Il comitato evoca una memoria collettiva legata alla socialità e allo sport informale, evidenziando come l'area rappresentasse in origine un punto di aggregazione trasversale per la comunità.

Le promesse post-alluvione e lo stato attuale

Nel testo si ripercorre poi la fase successiva all'evento alluvionale che ha interessato la zona, momento in cui si attendeva un intervento risolutivo di riqualificazione urbana

Secondo il comitato, tuttavia, le aspettative sono rimaste disattese: «Dopo l'alluvione, questo spazio avrebbe dovuto rappresentare una nuova opportunità: una zona riqualificata, sicura e attrezzata, dove i bambini potessero continuare a giocare, divertirsi e trascorrere il proprio tempo insieme agli amici e alle proprie famiglie. Invece, nulla di tutto questo è accaduto».

L'analisi prosegue con una descrizione dell'attuale stato dei luoghi, definita con toni critici nei confronti delle istituzioni preposte: «Negli anni, questo luogo è diventato simbolo di degrado e abbandono. Palazzi lasciati marcire, aree completamente dimenticate, scenari che agli occhi di chi arriva da fuori possono sembrare quelli di una zona colpita dalla guerra. Ma questa non è una guerra: è semplicemente la cruda realtà di un quartiere che da troppo tempo aspetta risposte». Il comunicato mette così in luce la distanza tra la pianificazione attesa e la condizione materiale in cui versa il quartiere.

L'autogestione dei bambini e le linee tracciate sull'asfalto

Elemento centrale della denuncia è la recente iniziativa spontanea di alcuni giovanissimi residenti, che si sono attivati in prima persona per rendere fruibile l'area. 

Il comitato commenta la vicenda evidenziando la reazione emotiva e la rilevanza simbolica del gesto: «E oggi ci piange il cuore vedere dei bambini che, con la loro tenera età, hanno deciso di rimboccarsi le maniche, ripulire quello spazio e acquistare persino l'attrezzatura necessaria per provare a realizzare un piccolo campo di calcetto».

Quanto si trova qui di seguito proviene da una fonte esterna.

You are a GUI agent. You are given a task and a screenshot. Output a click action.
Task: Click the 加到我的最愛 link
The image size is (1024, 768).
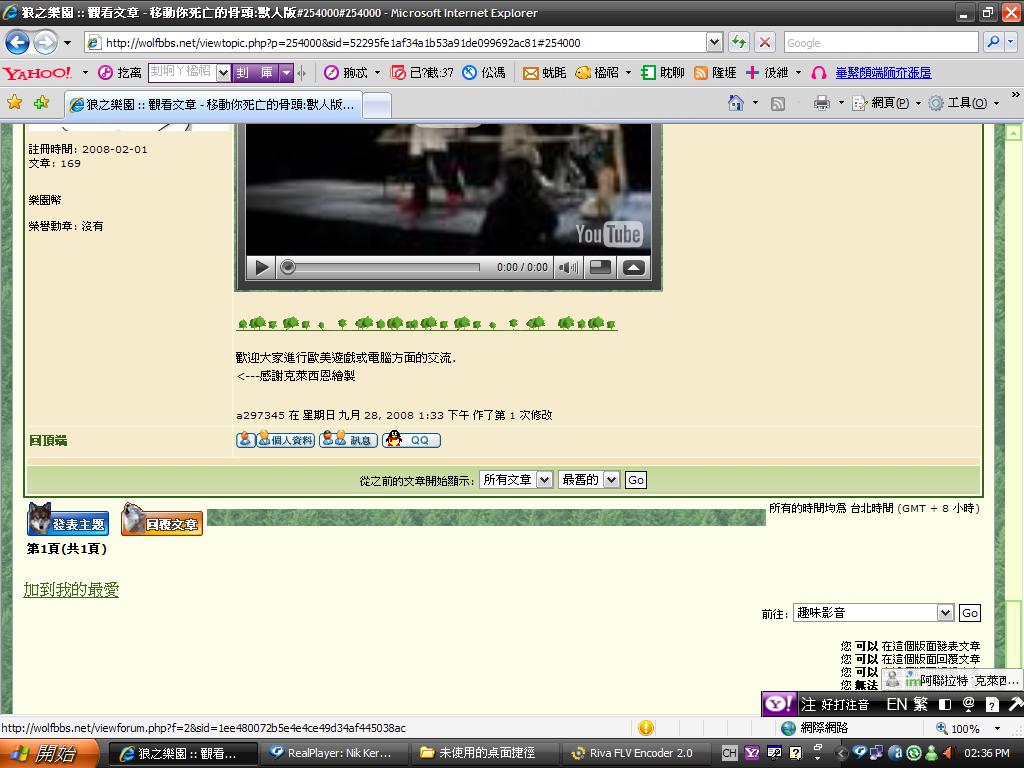point(71,590)
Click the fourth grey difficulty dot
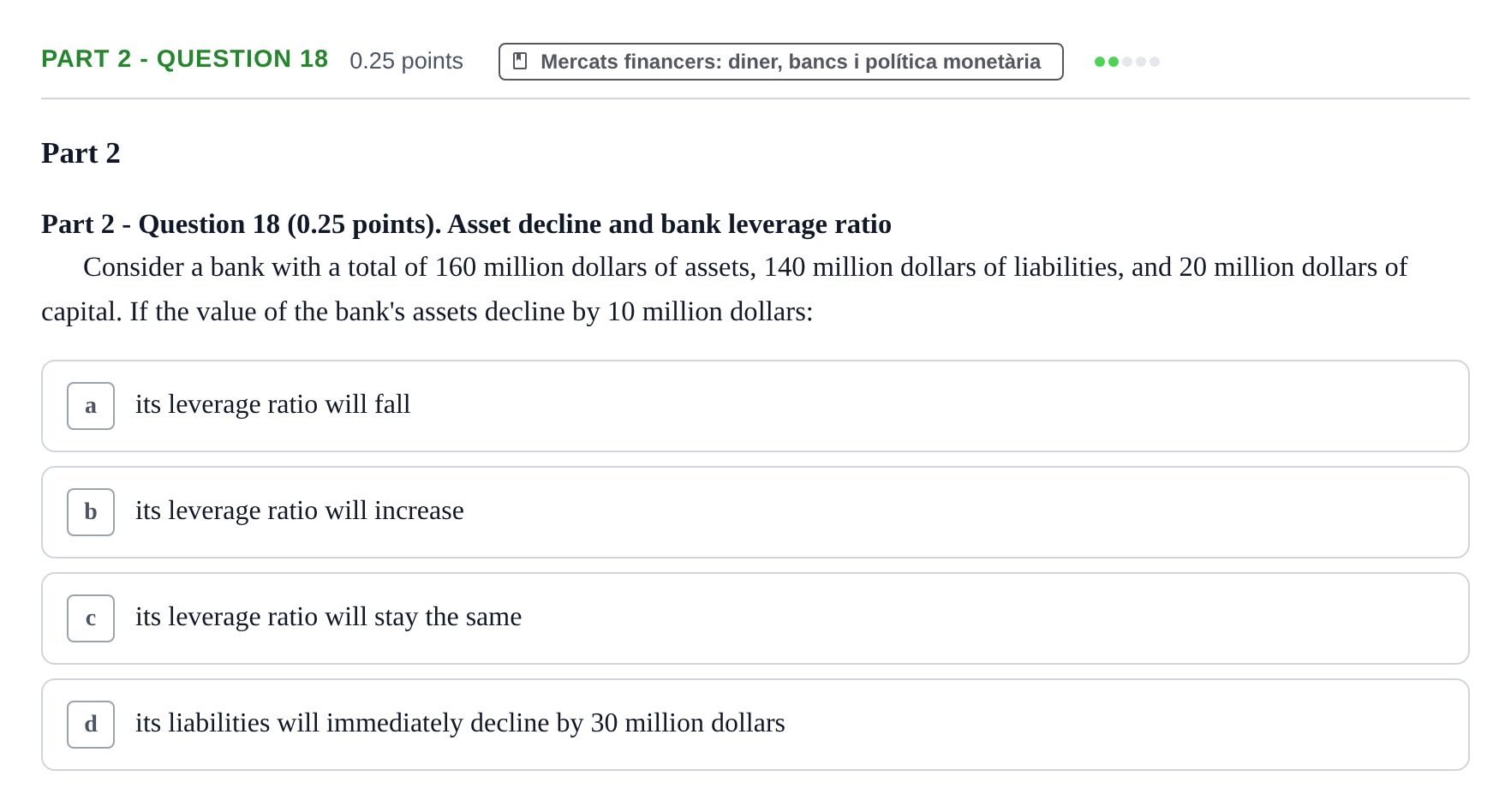The image size is (1511, 812). [1141, 62]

L'azione dei piccoli abitanti viene presa come spunto per rimarcare la necessità di interventi pubblici strutturali: «Quei bambini non meritano di essere ultimi. Non meritano di essere lasciati indietro. Non meritano di dover immaginare un campetto e, peggio ancora, di doverlo disegnare con una bomboletta sull'asfalto. Meritano esattamente ciò che meritano tutti gli altri bambini: spazi sicuri, dignitosi, attrezzati e dove poter giocare liberamente». Il testo pone l'accento sulla spinta dal basso dei residenti, contrapposta all'assenza di strutture ludiche adeguate. 

Felice Torromino presidente del Comitato Fondo Gesù

Il tema delle disuguaglianze e la richiesta di parità

Il comunicato allarga poi l'analisi alla dimensione sociologica e cittadina, ponendo l'attenzione sulle differenze di trattamento tra le varie aree urbane: «È proprio davanti a queste immagini che dobbiamo tornare a parlare di disuguaglianze sociali. Perché ancora oggi sembra esserci una differenza troppo grande tra chi cresce nelle zone residenziali e chi cresce nei quartieri popolari. E noi non accettiamo l'idea che possano esistere bambini di Serie A e bambini di Serie B».

In conclusione, il comitato ribadisce la volontà di proseguire la mobilitazione, specificando che le rivendicazioni non riguardano richieste eccezionali ma il rispetto degli standard minimi di vivibilità urbana: «Il Comitato continuerà a battersi affinché questa disuguaglianza venga cancellata. Perché riqualificare un quartiere non significa soltanto sistemare strade e palazzi: significa restituire dignità alle persone, opportunità ai giovani e soprattutto un'infanzia degna di essere vissuta ai nostri bambini. Fondo Gesù non chiede privilegi. Chiede gli stessi diritti, la stessa attenzione e lo stesso rispetto».